In I Kings 19, we read the story of Elijah running for his life from Queen Jezebel. Seeking refuge on Horeb. The wind, the earthquake, the fire. Then the still, small voice of God.

And when Elijah went forth from Horeb, he did so in strength.

Yet think on it – nothing had actually changed: Jezebel was still after him. The Israelites had declared their allegiance to Yahweh on Mount Carmel, but you don’t see much evidence of actual repentance. Ahab was still a louse.

But something had changed: Elijah’s perspective. His faith. His confidence.

What had happened? Elijah had listened to the still, small voice of God. He had re-established his relationship with his King. He had communed with the great I AM. Therefore, even though nothing had changed, everything had changed: Elijah knew that God would walk with him through the problems, and would resolve them in his own way and in his own time.

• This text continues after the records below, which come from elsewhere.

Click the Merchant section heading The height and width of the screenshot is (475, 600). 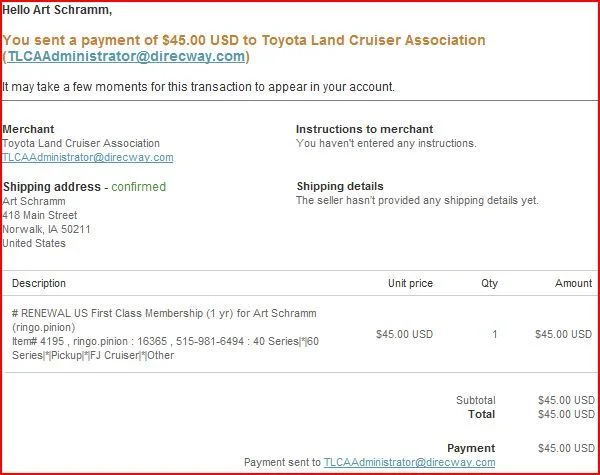(28, 129)
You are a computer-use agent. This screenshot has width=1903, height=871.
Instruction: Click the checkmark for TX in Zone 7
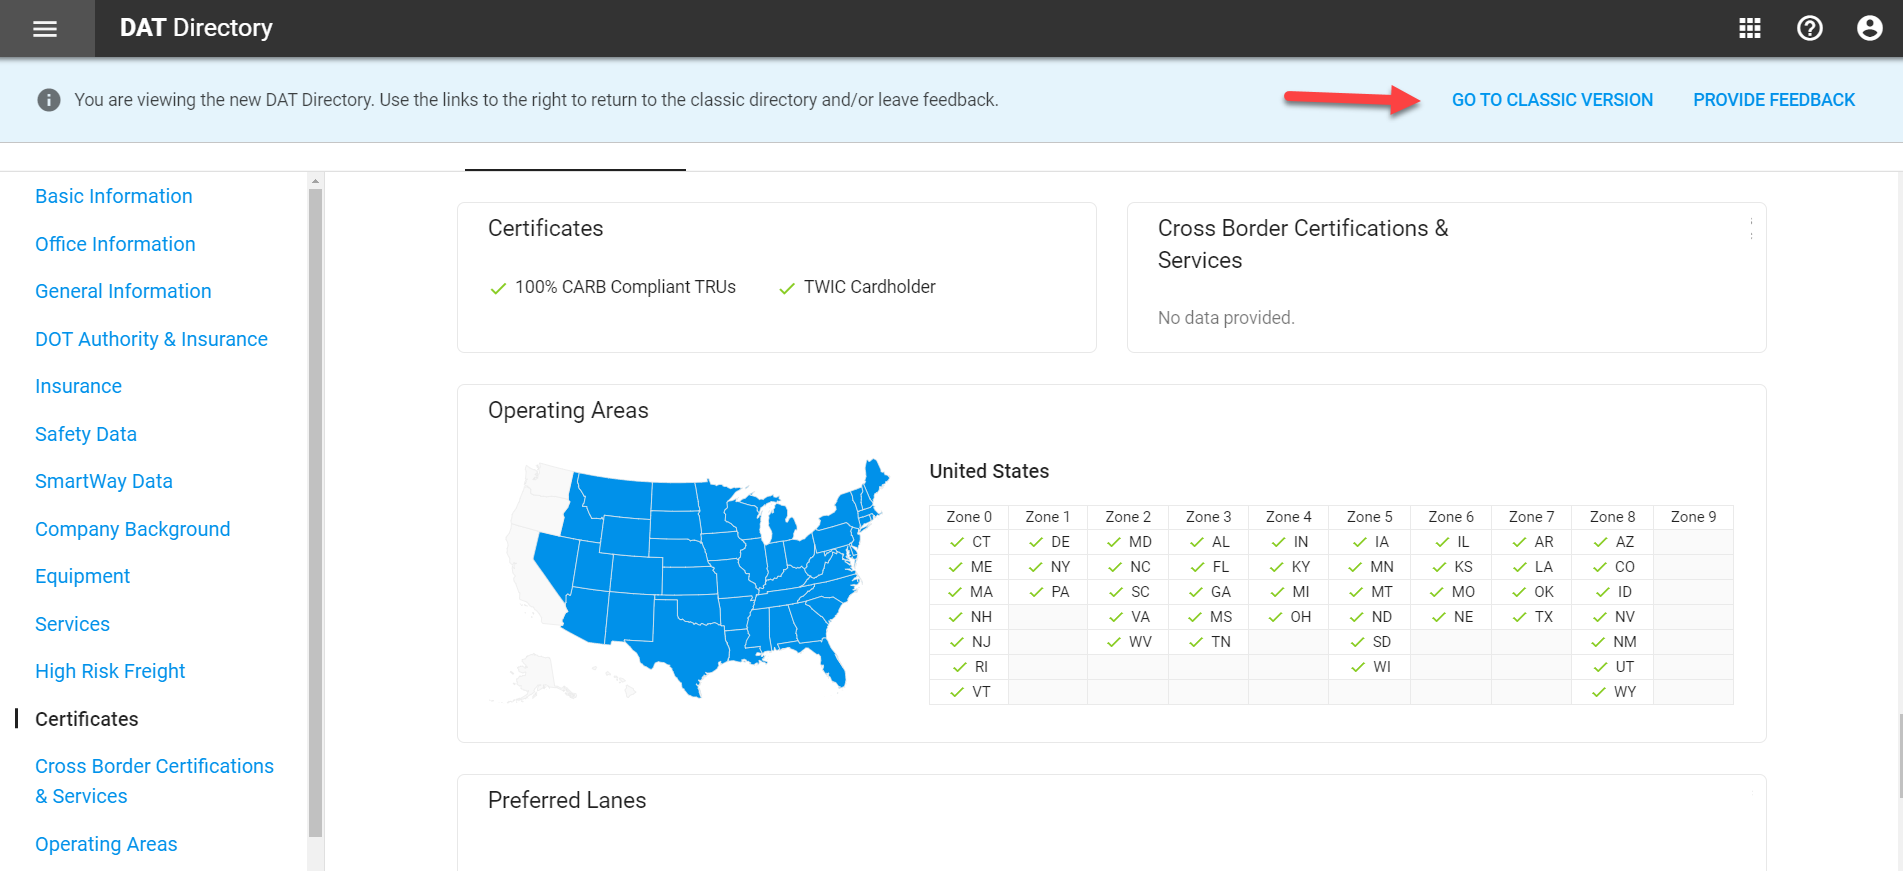[x=1520, y=617]
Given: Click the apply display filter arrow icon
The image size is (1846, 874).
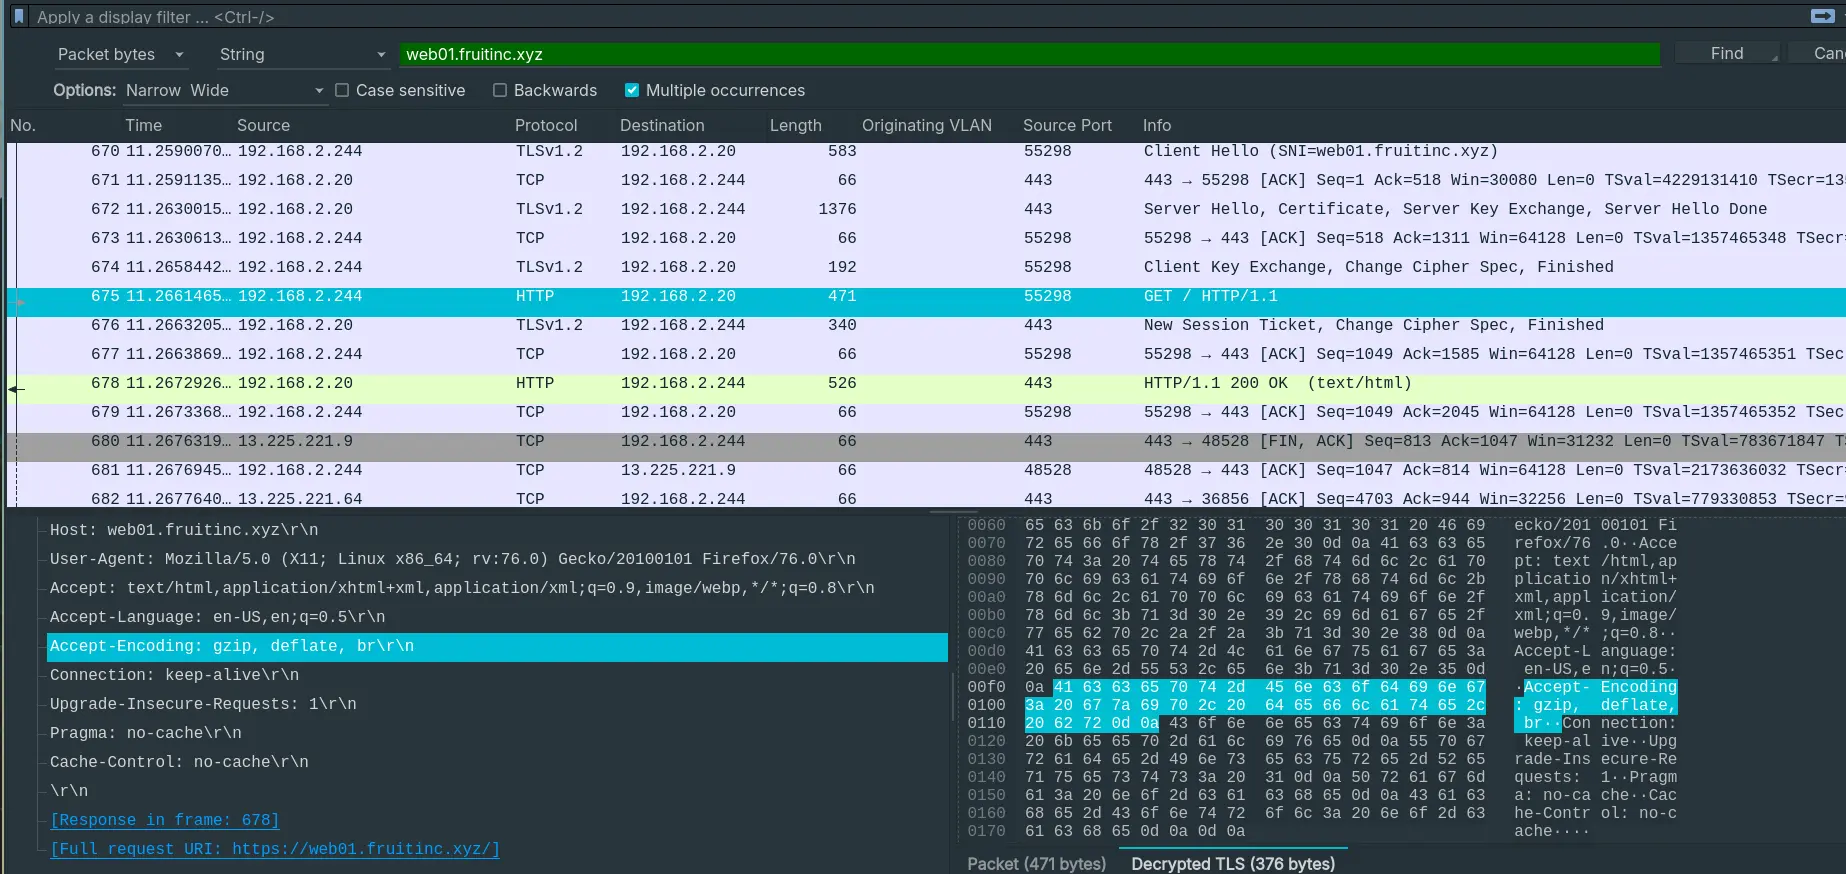Looking at the screenshot, I should (1822, 16).
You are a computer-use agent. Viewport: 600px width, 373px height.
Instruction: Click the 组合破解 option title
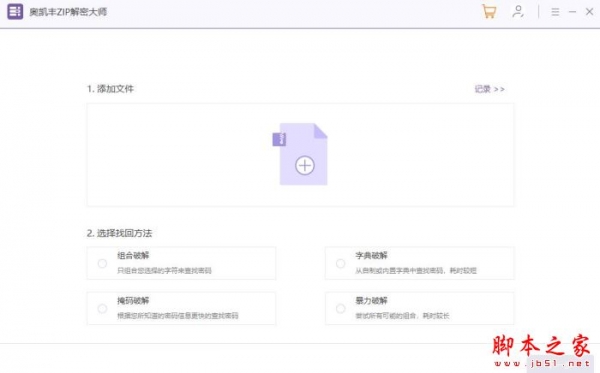tap(133, 256)

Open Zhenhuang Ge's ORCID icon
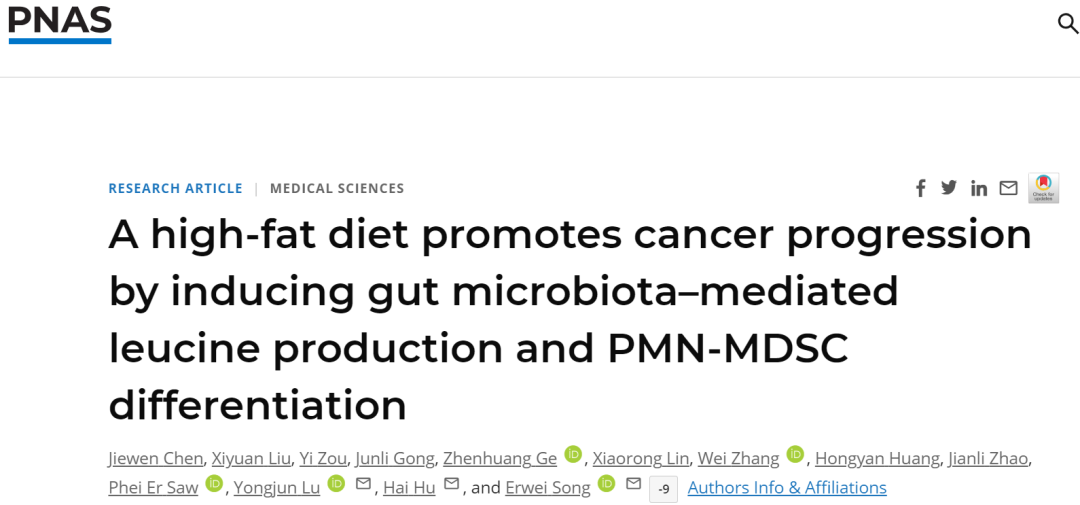(572, 454)
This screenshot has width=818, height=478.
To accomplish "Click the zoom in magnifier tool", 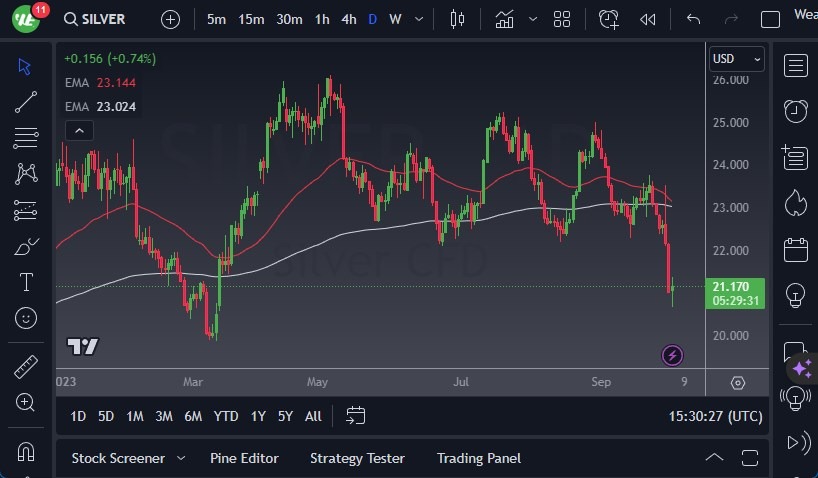I will tap(27, 402).
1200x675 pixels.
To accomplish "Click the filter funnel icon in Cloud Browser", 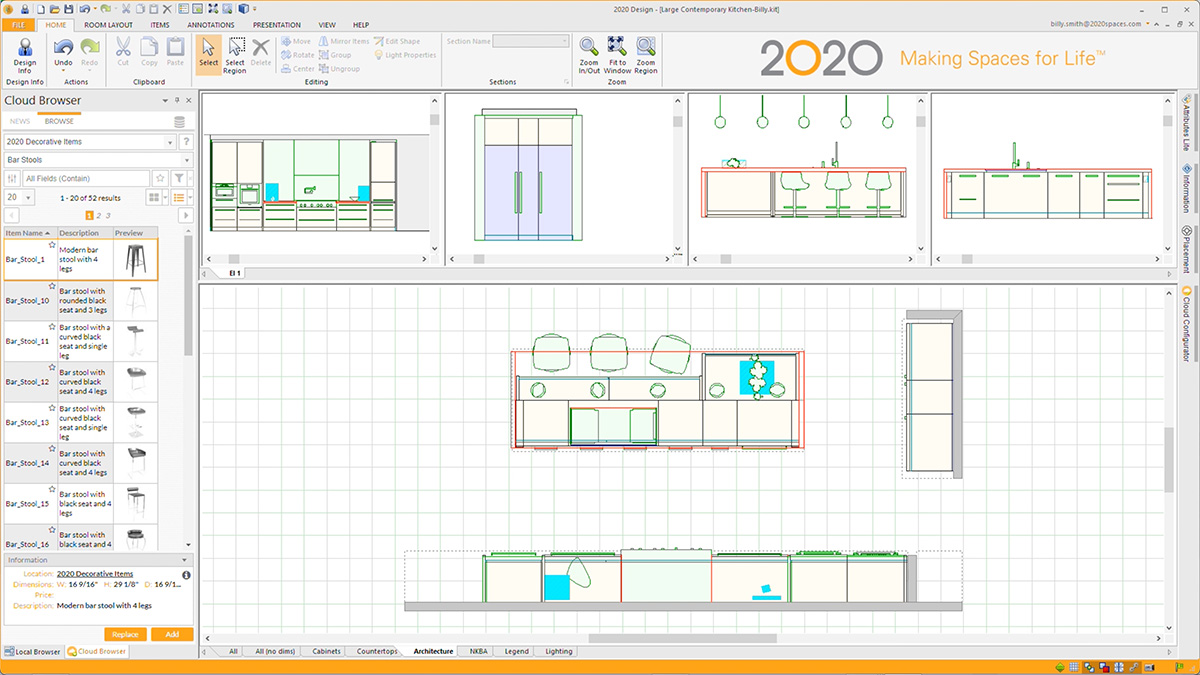I will [x=178, y=178].
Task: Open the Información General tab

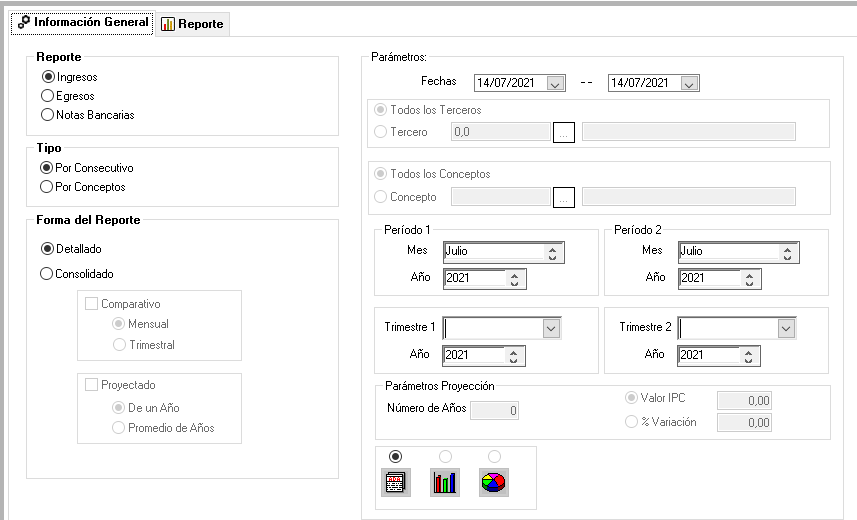Action: click(83, 22)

How often do I complain to God about all that’s going wrong in my life, and fuss and fume because “God isn’t answering”? The fact is, I want God to fix my problems the way I tell him, and I want him to do it now. But God calls me with his still, small voice. And this is what he says:

“I am with you. I am sovereign over all creation. I love you. I am acting on your behalf. Will you trust me?”

If I refuse his answer, I go forth from my own Horeb a broken, embittered soul; devastated because nothing has changed.

If I respond to his promise, I go forth renewed and restored, and – in his own time and in his own way, starting with me – everything changes.